* [Exercise prompt]
State how many lines of the items below contain the string "pixels". Reply with the number only.

───── Given entries ─────

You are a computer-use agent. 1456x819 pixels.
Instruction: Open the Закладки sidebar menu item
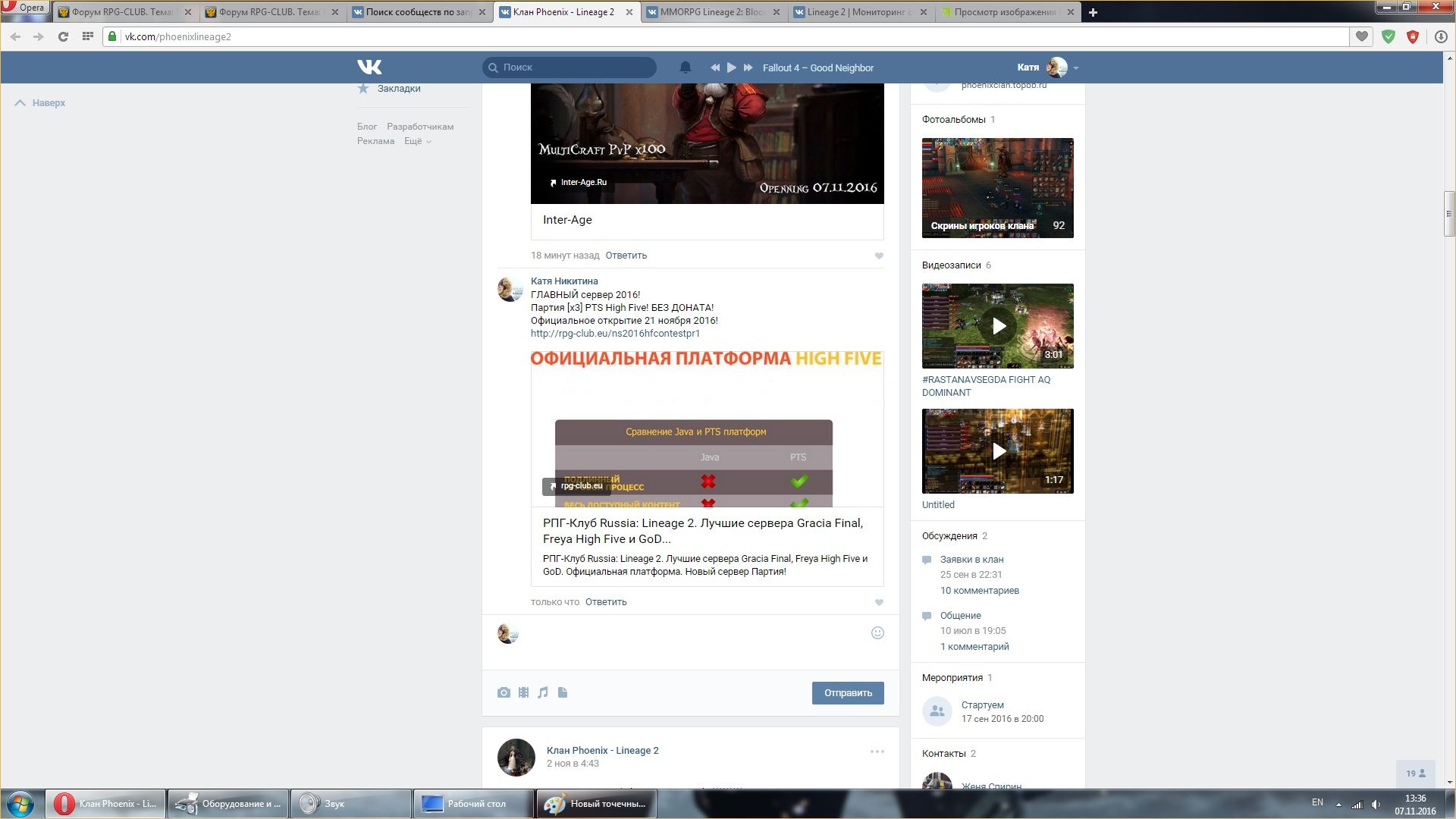point(398,89)
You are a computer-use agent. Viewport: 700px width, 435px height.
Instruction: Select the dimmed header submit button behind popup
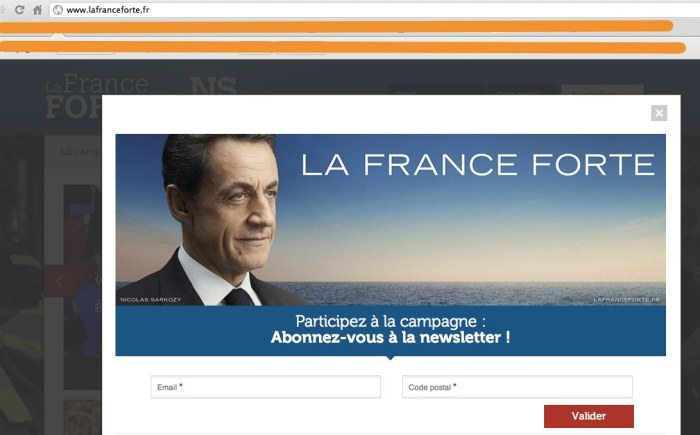click(602, 90)
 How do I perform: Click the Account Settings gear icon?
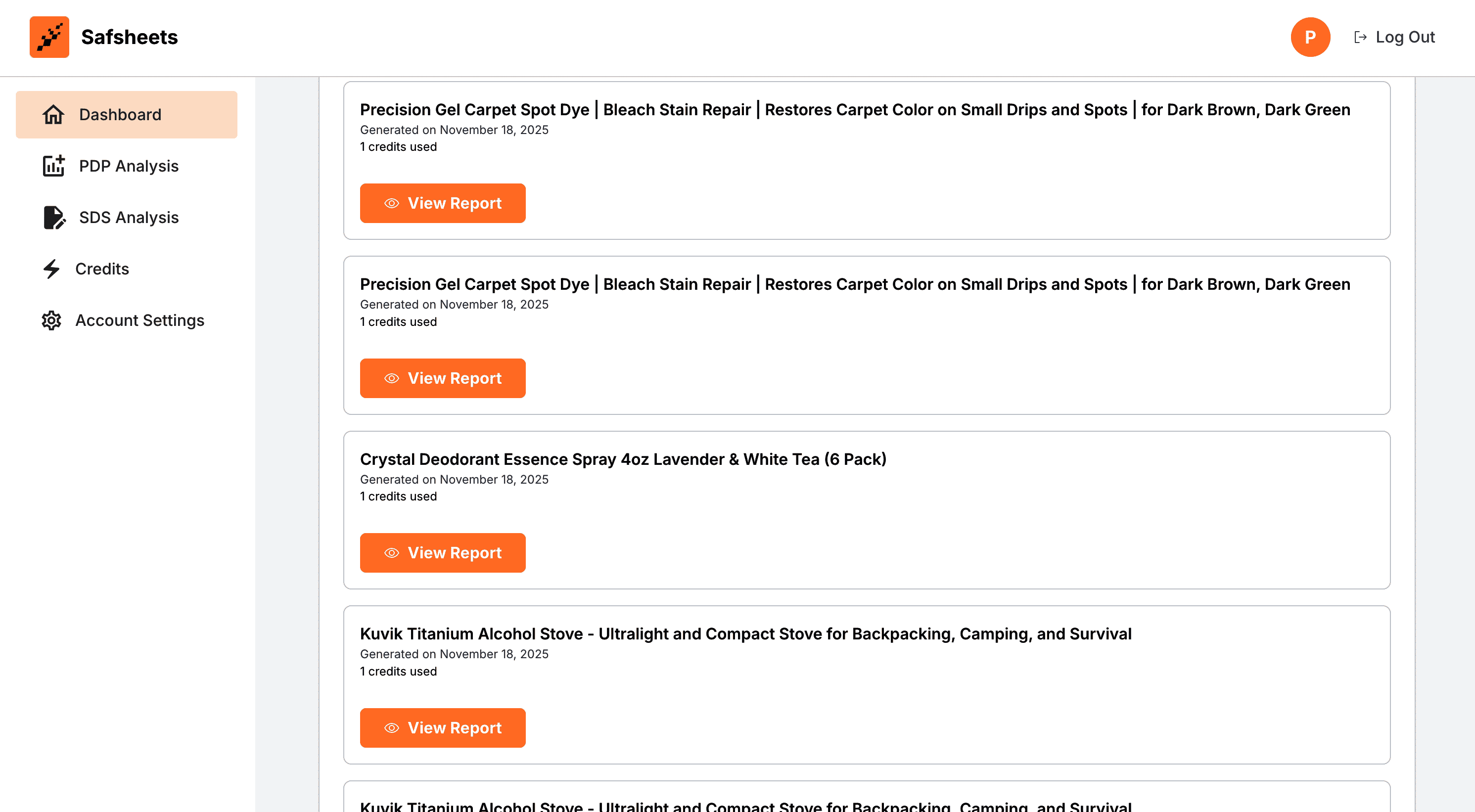click(51, 320)
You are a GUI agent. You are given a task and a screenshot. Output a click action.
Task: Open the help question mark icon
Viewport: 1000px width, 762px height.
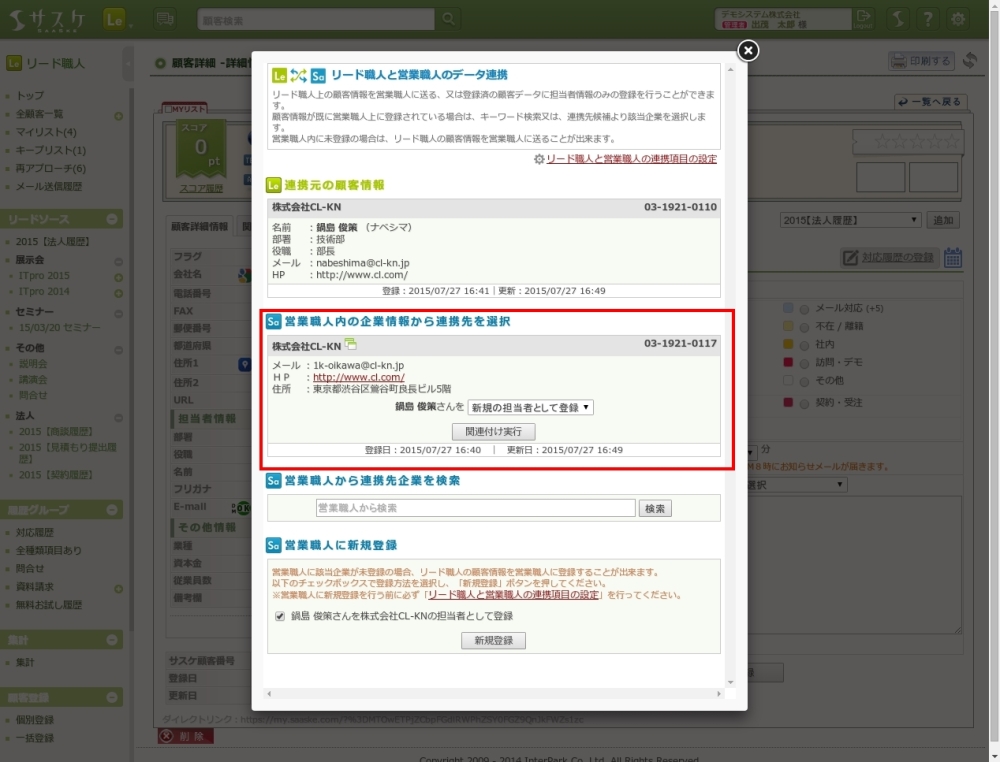point(928,19)
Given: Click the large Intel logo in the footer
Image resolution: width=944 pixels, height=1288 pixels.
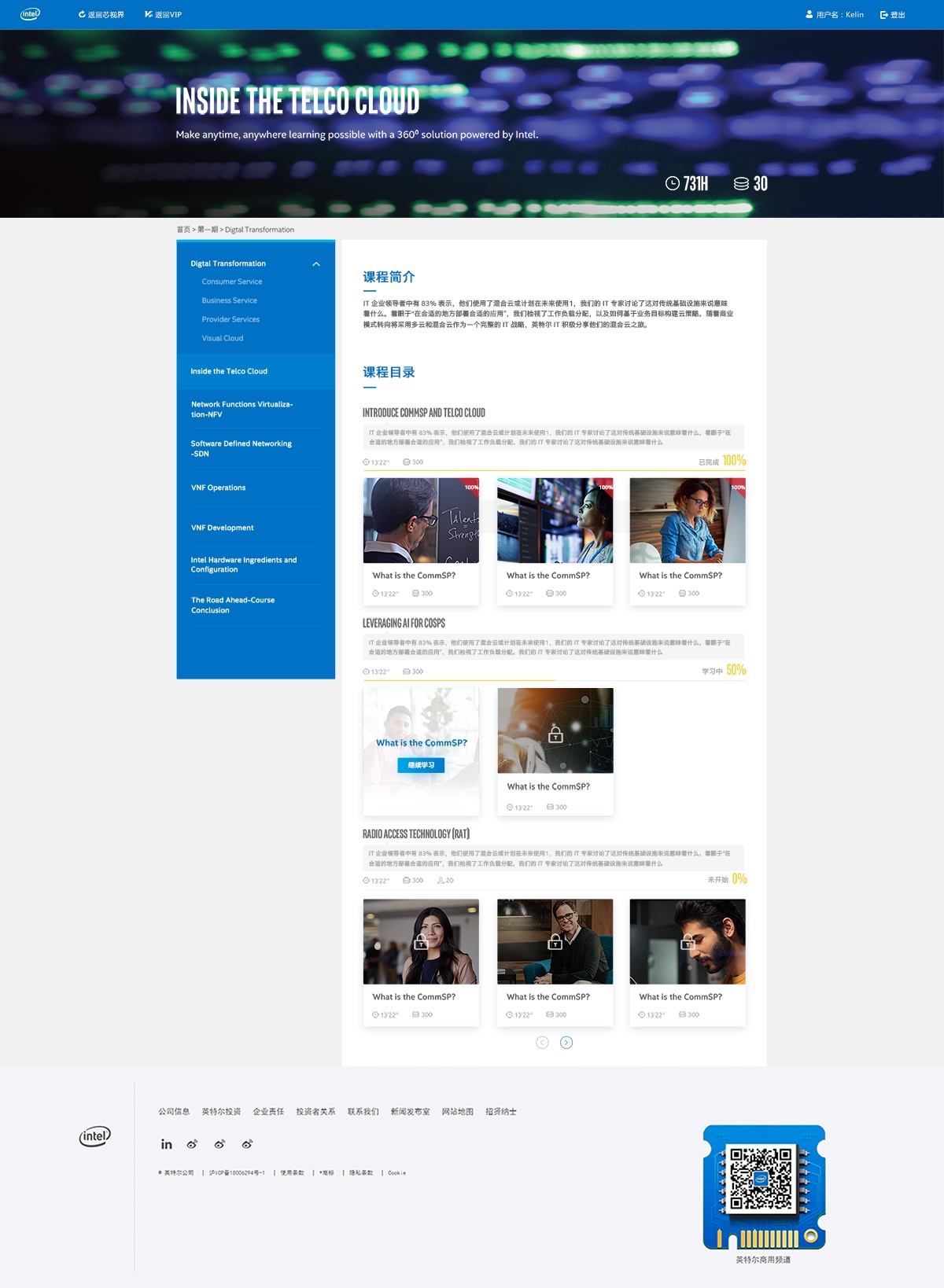Looking at the screenshot, I should tap(95, 1136).
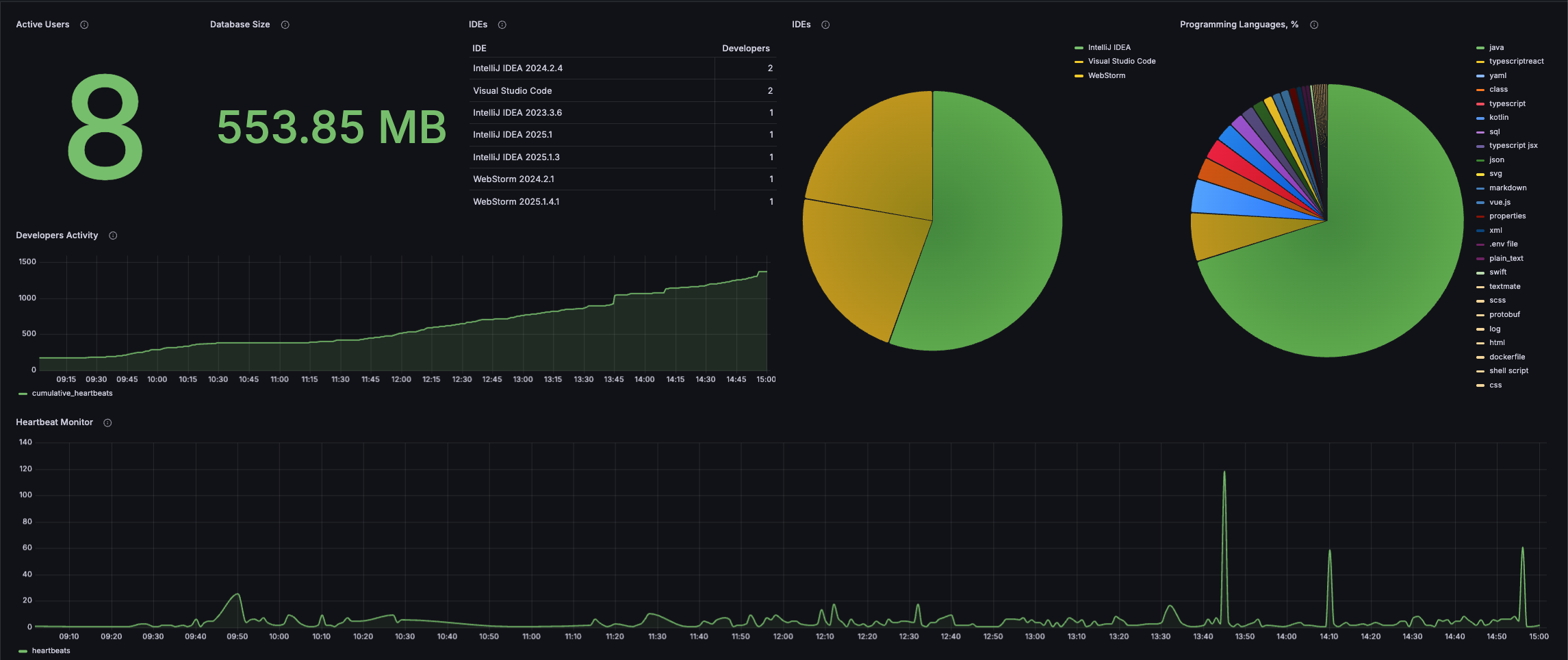Viewport: 1568px width, 660px height.
Task: Select the WebStorm 2025.1.4.1 table row
Action: coord(623,201)
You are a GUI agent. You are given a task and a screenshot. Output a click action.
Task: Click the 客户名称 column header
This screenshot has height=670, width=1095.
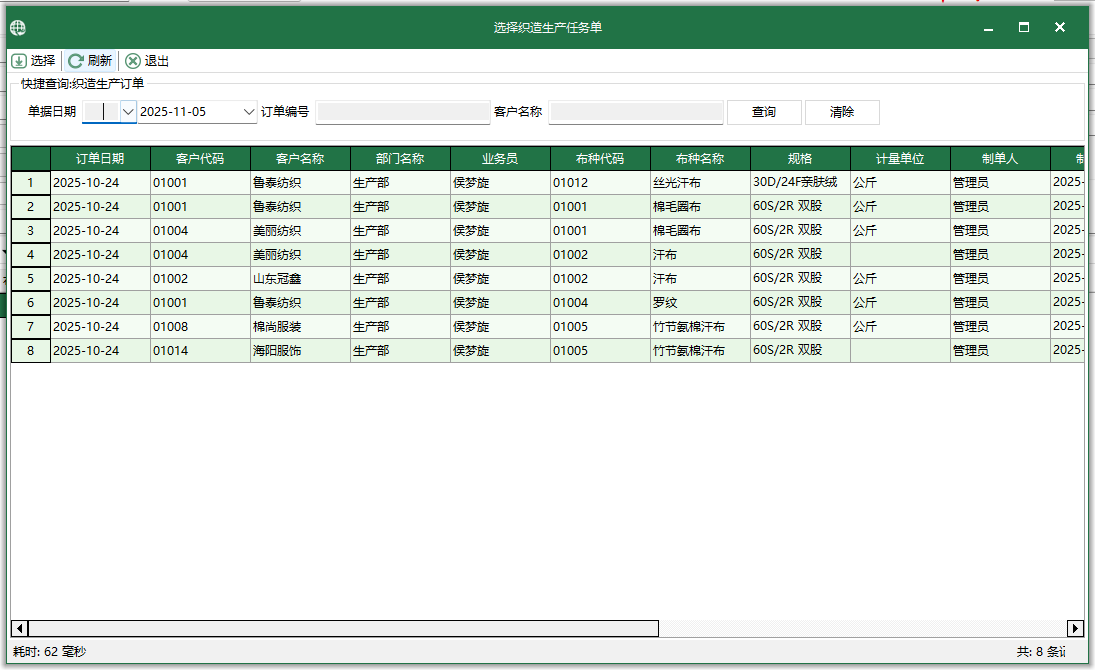pos(299,158)
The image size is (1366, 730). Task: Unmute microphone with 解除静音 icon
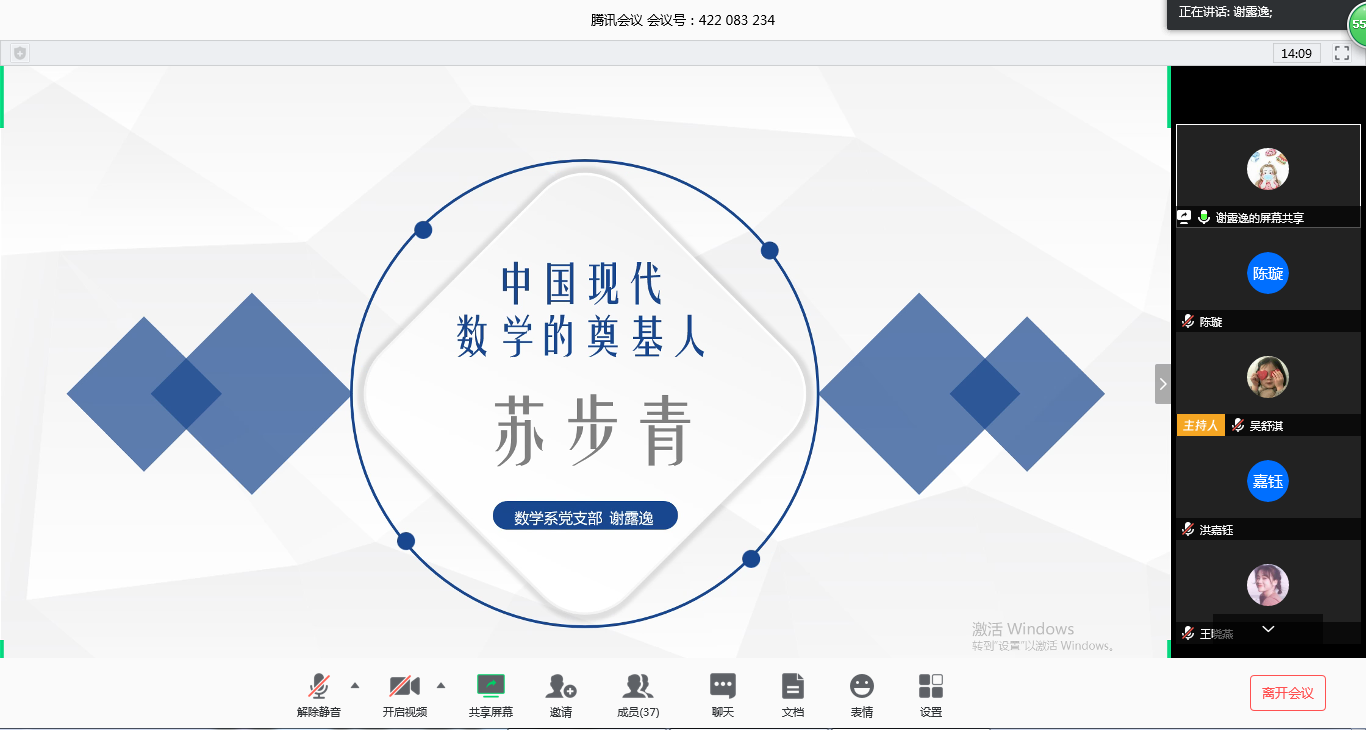coord(318,687)
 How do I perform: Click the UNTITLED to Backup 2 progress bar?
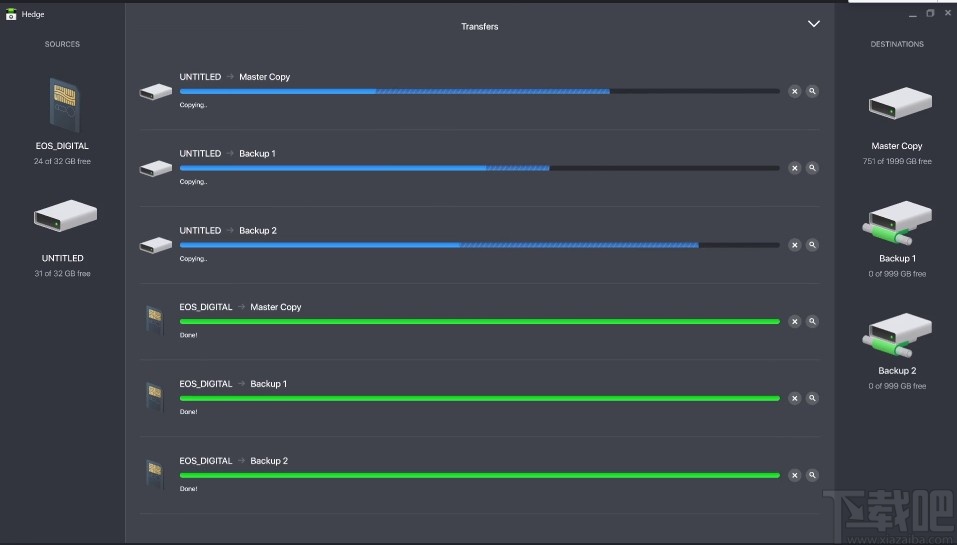point(479,245)
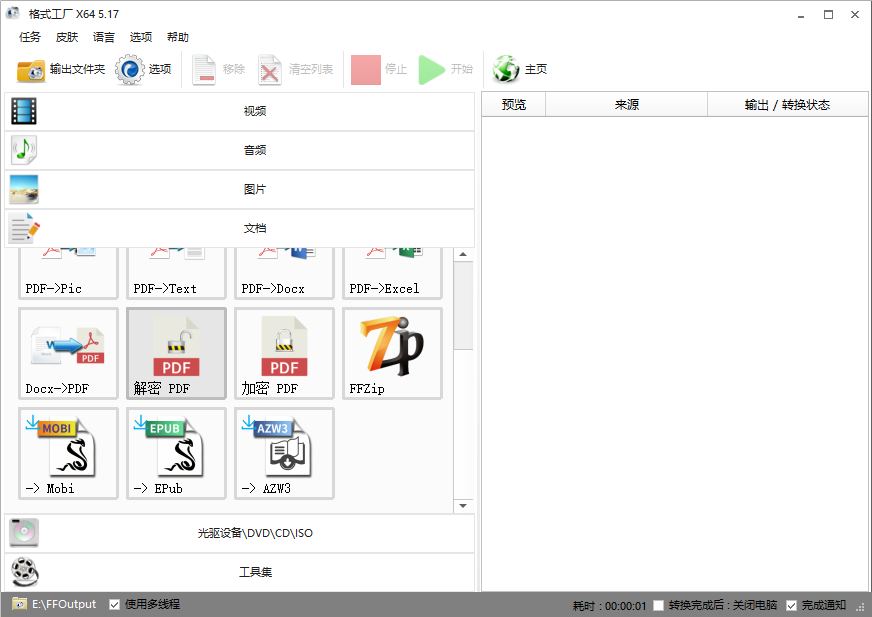Click the 清空列表 (clear list) button
This screenshot has width=872, height=617.
(x=287, y=69)
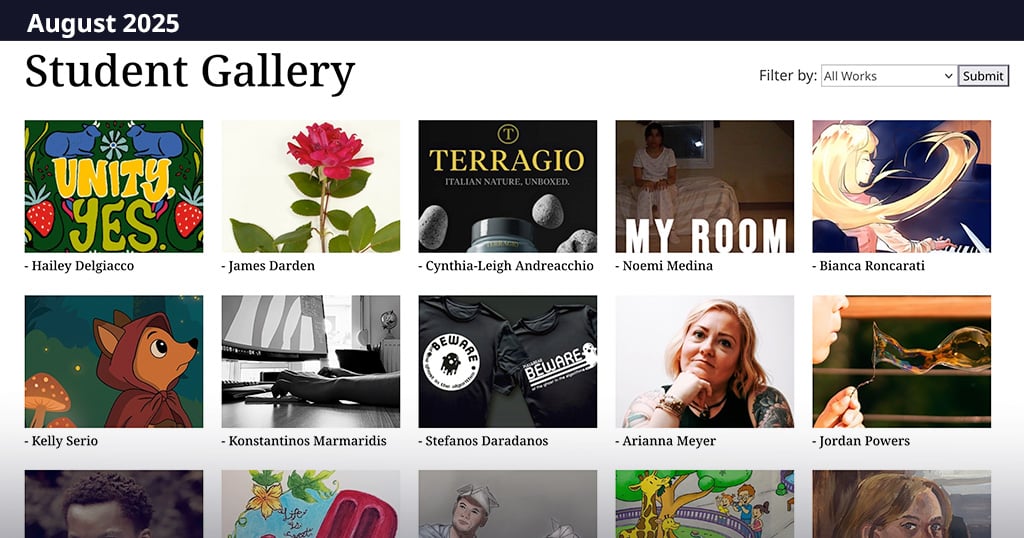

─────

* [Answer to this exercise]
2